Sunday, April 19, 2009
"I'm not going back to Darfur," he told reporters outside the gray clapboard house where he shares an upstairs apartment with his wife and 6-year-old son. "I saw. It's worse. It's more worse. It's dangerous navigation over there in [the] Darfur region."
Reza said he was steering the US-flagged Maersk Alabama, which was carrying food for hungry Africans, when it was attacked April 8 off the Somali coast. He said the pirates were on the bridge before he could hide with other crew members.
"I didn't get a chance to run away," he said. "I was driving the ship, so I had no chance to get away from the captain, from the pirates."
On Thursday, Reza had described how he and shipmates lured a pirate named Abdul to a darkened engine room. During a noisy struggle, Reza said, he stabbed the pirate in the hand.
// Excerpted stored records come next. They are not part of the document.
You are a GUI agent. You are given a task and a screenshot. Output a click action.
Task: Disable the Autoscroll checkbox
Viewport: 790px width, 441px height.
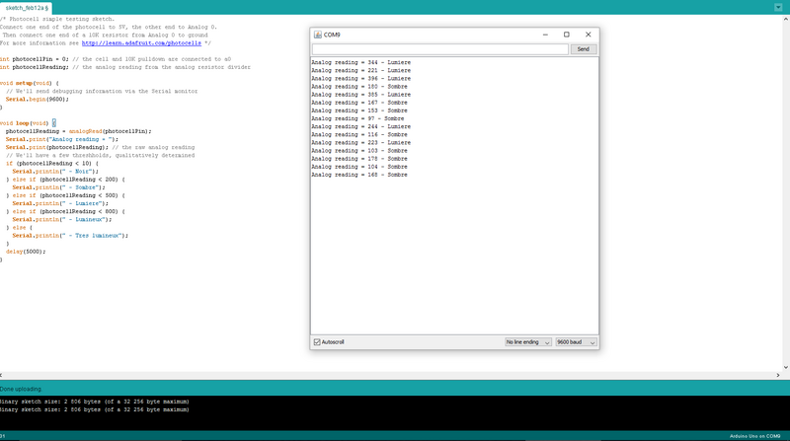pyautogui.click(x=317, y=341)
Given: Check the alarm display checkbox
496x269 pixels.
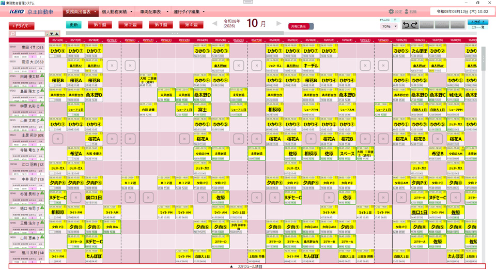Looking at the screenshot, I should (395, 20).
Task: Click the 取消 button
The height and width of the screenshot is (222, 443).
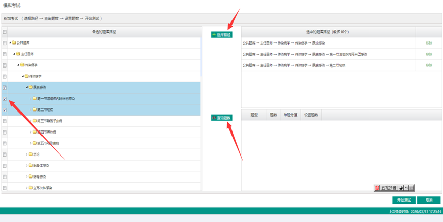Action: (x=429, y=200)
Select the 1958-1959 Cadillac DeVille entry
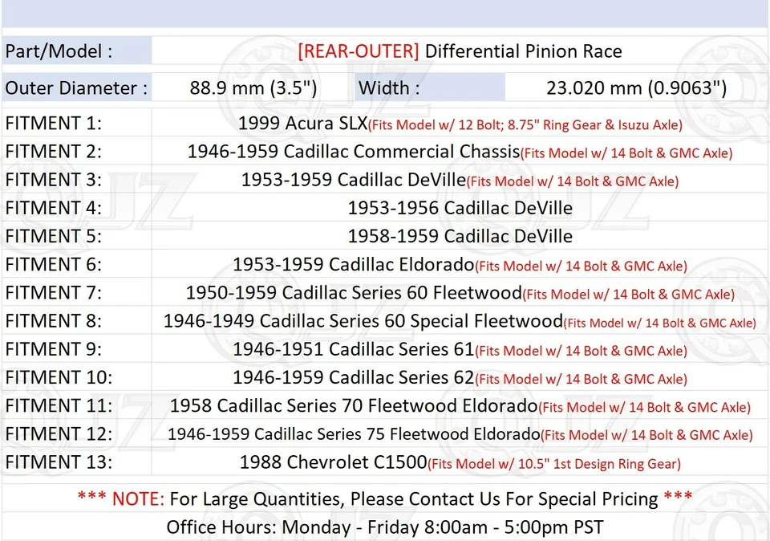The width and height of the screenshot is (770, 541). point(460,236)
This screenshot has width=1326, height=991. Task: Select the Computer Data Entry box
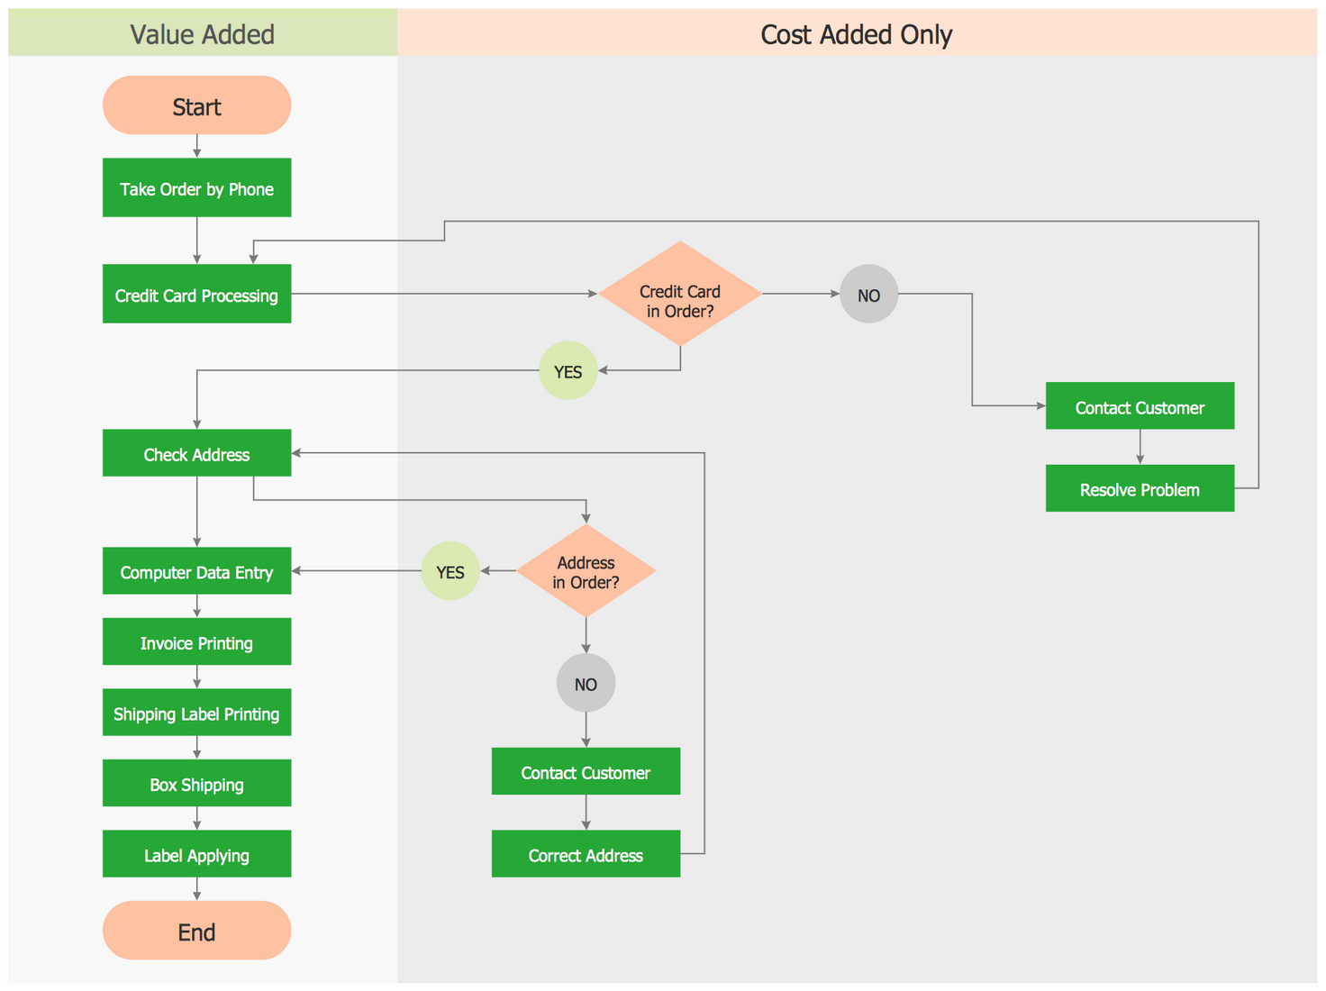tap(196, 571)
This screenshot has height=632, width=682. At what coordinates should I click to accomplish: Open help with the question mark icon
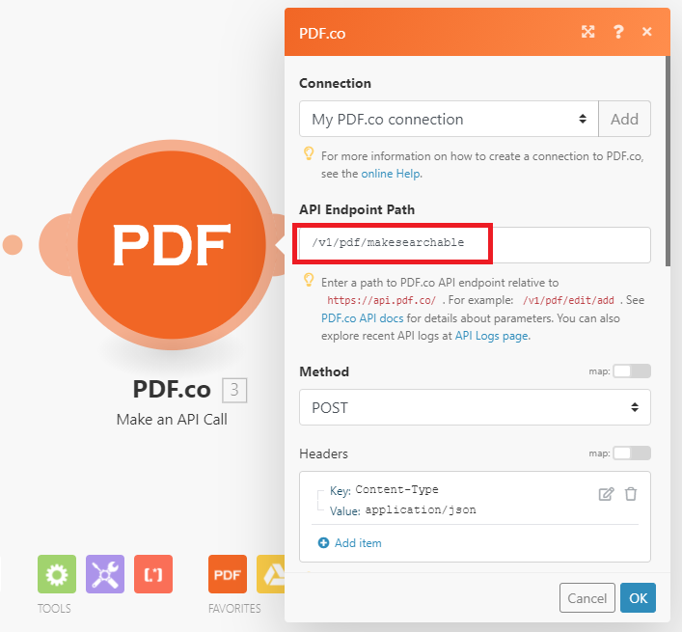click(x=618, y=32)
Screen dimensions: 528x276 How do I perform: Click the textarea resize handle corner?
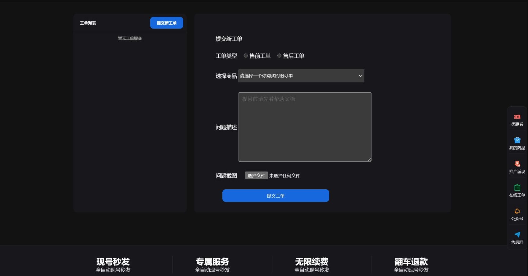click(369, 159)
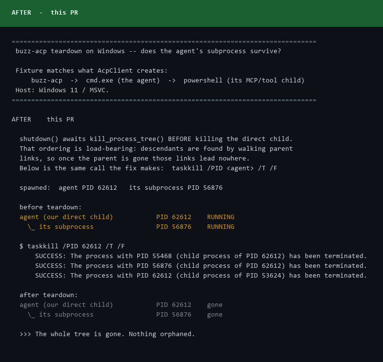Image resolution: width=383 pixels, height=362 pixels.
Task: Click the buzz-acp teardown title line
Action: pyautogui.click(x=149, y=51)
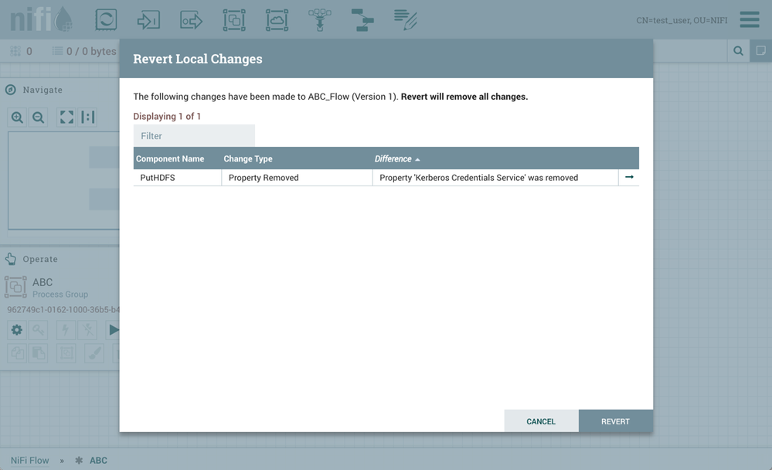Viewport: 772px width, 470px height.
Task: Zoom in using the Navigate panel magnifier
Action: pyautogui.click(x=17, y=117)
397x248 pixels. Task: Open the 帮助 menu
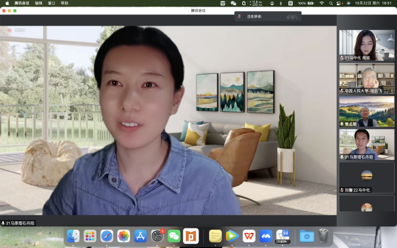(65, 3)
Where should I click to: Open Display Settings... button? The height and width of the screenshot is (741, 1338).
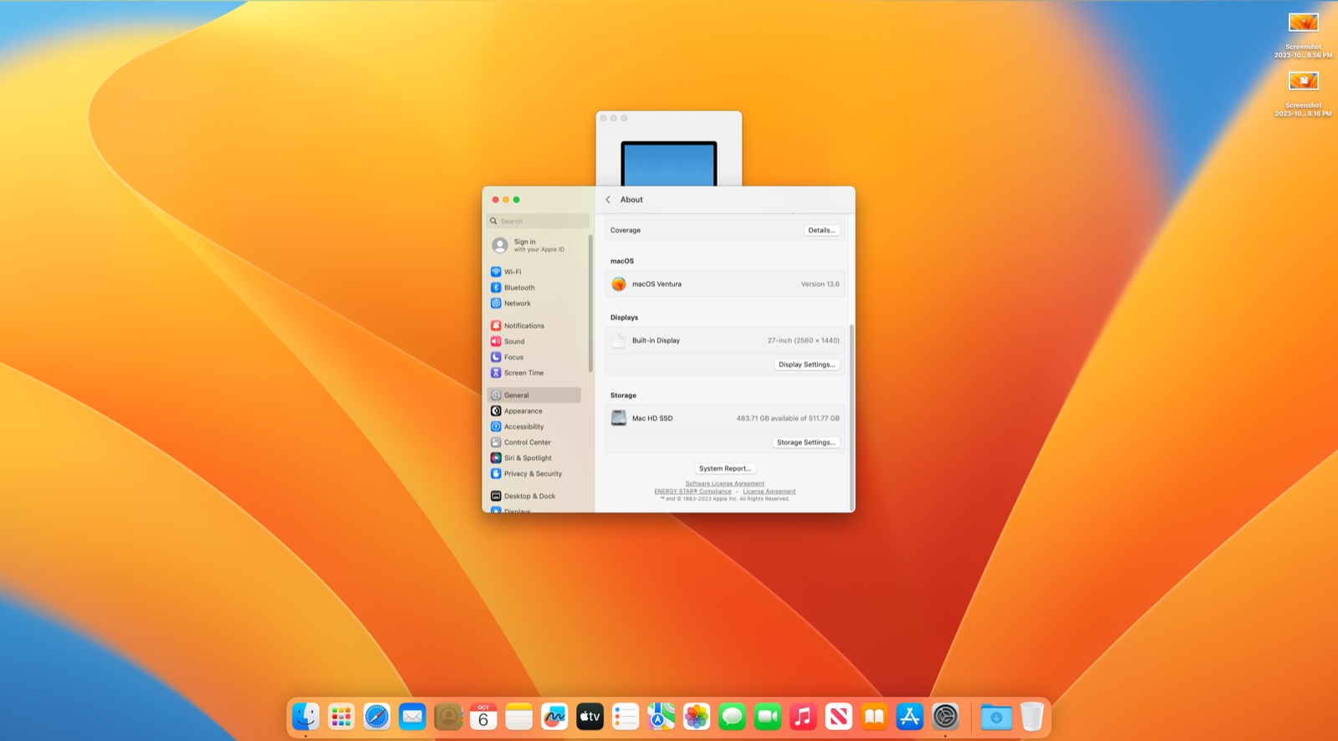(807, 365)
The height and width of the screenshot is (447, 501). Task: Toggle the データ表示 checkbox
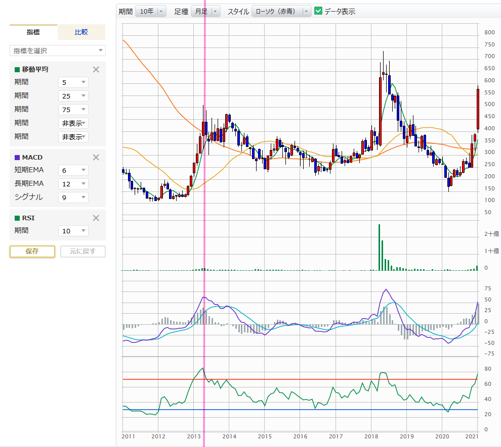pos(318,11)
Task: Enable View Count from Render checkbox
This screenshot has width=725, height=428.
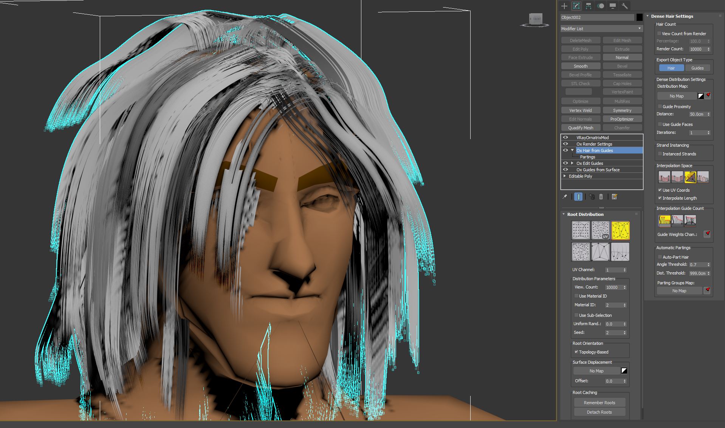Action: pos(659,34)
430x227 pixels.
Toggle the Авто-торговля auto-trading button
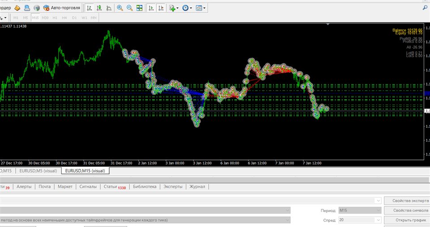tap(62, 8)
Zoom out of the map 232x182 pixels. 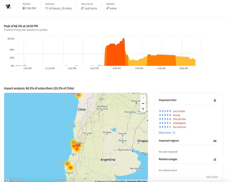[x=143, y=103]
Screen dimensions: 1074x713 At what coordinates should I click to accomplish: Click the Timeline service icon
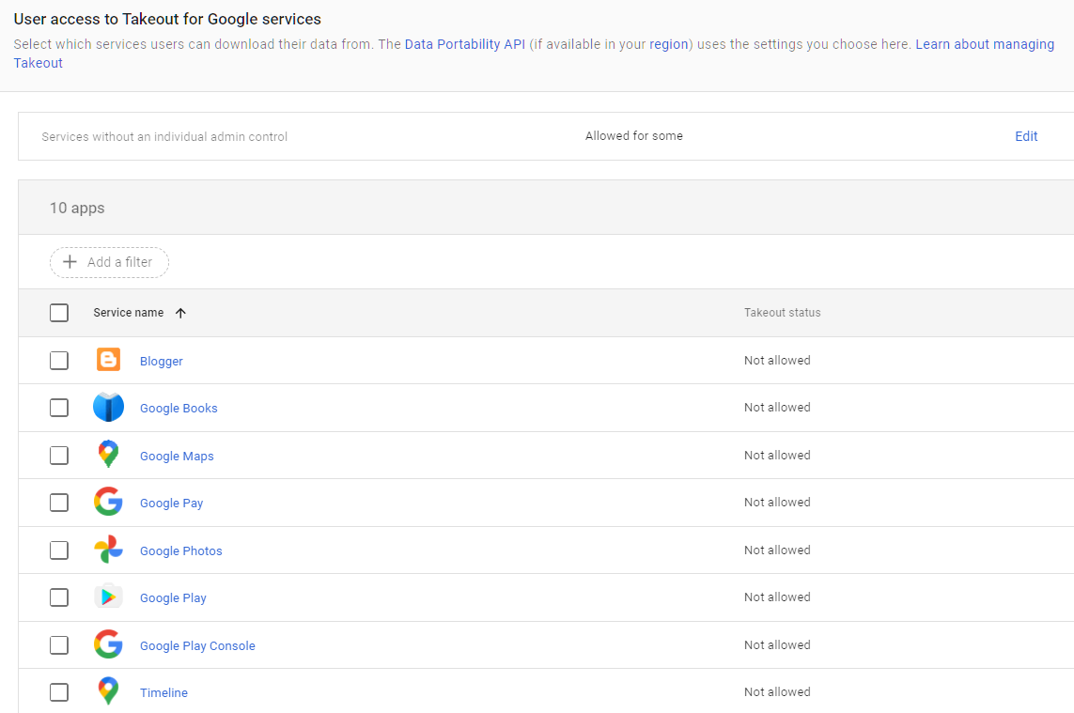[x=107, y=691]
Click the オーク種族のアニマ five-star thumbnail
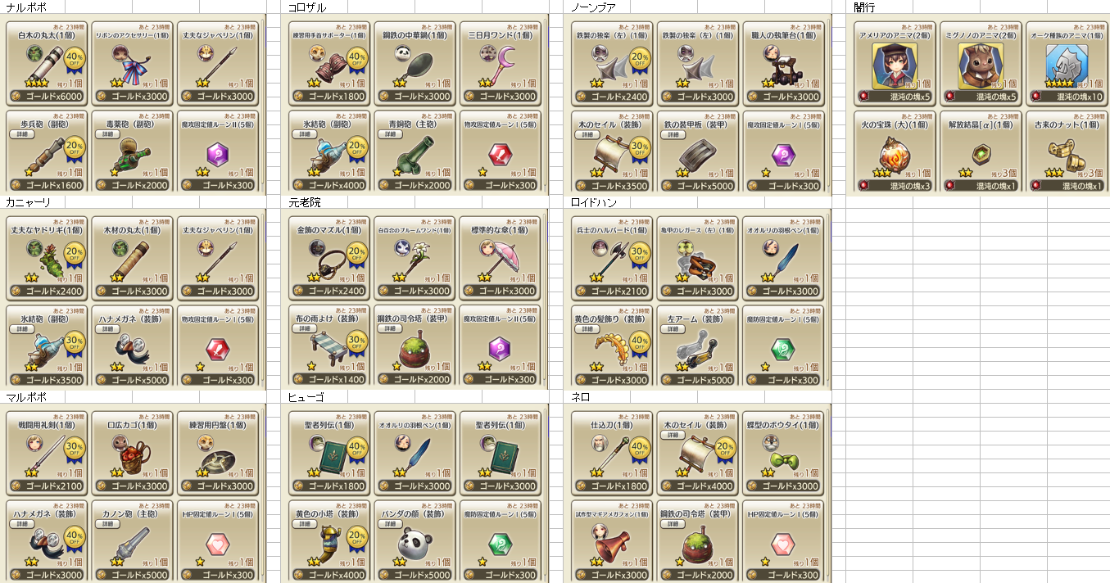 click(x=1063, y=66)
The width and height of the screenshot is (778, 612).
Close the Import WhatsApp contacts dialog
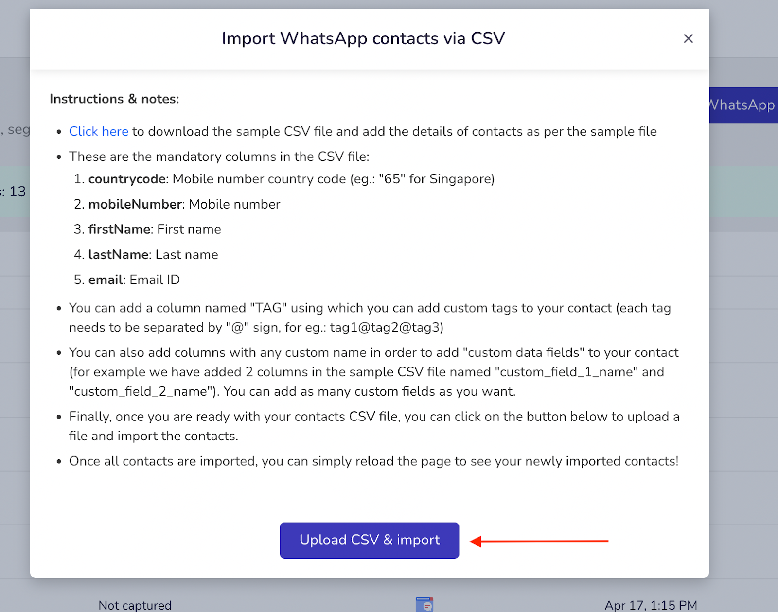(688, 38)
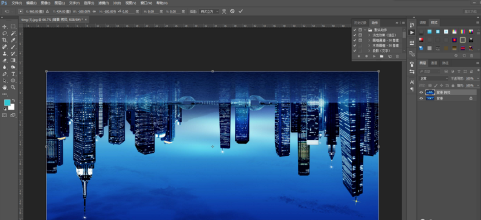Delete action using the Actions panel trash icon
The image size is (481, 220).
click(x=397, y=57)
"I held him. I tied his hands and tied his legs. He was fighting me," said Reza, who is originally from Bangladesh. "There was a lot of yelling, shouting, and screaming. I was attempting to kill him. He was scared. He said he was planning to ask for $3 million. I told him, 'You're a Muslim, and I'm a Muslim.' "
On Friday, he said he used a knife to stab the man, not an ice pick, as had been reported.
He said he had no idea how everything would end, but he was the "most happiest man" when he learned that his ship's captain, Richard Phillips, who was taken by armed pirates onto a lifeboat, had been saved by Navy snipers.
Reza began working as a merchant marine in 1989.
With neighborhood children holding up a "Welcome Home" sign behind him, Reza said he was looking forward to some sleep and time with his family.
"I feel now it's peace and quiet," he said. "I'm so glad to see my wife, my son."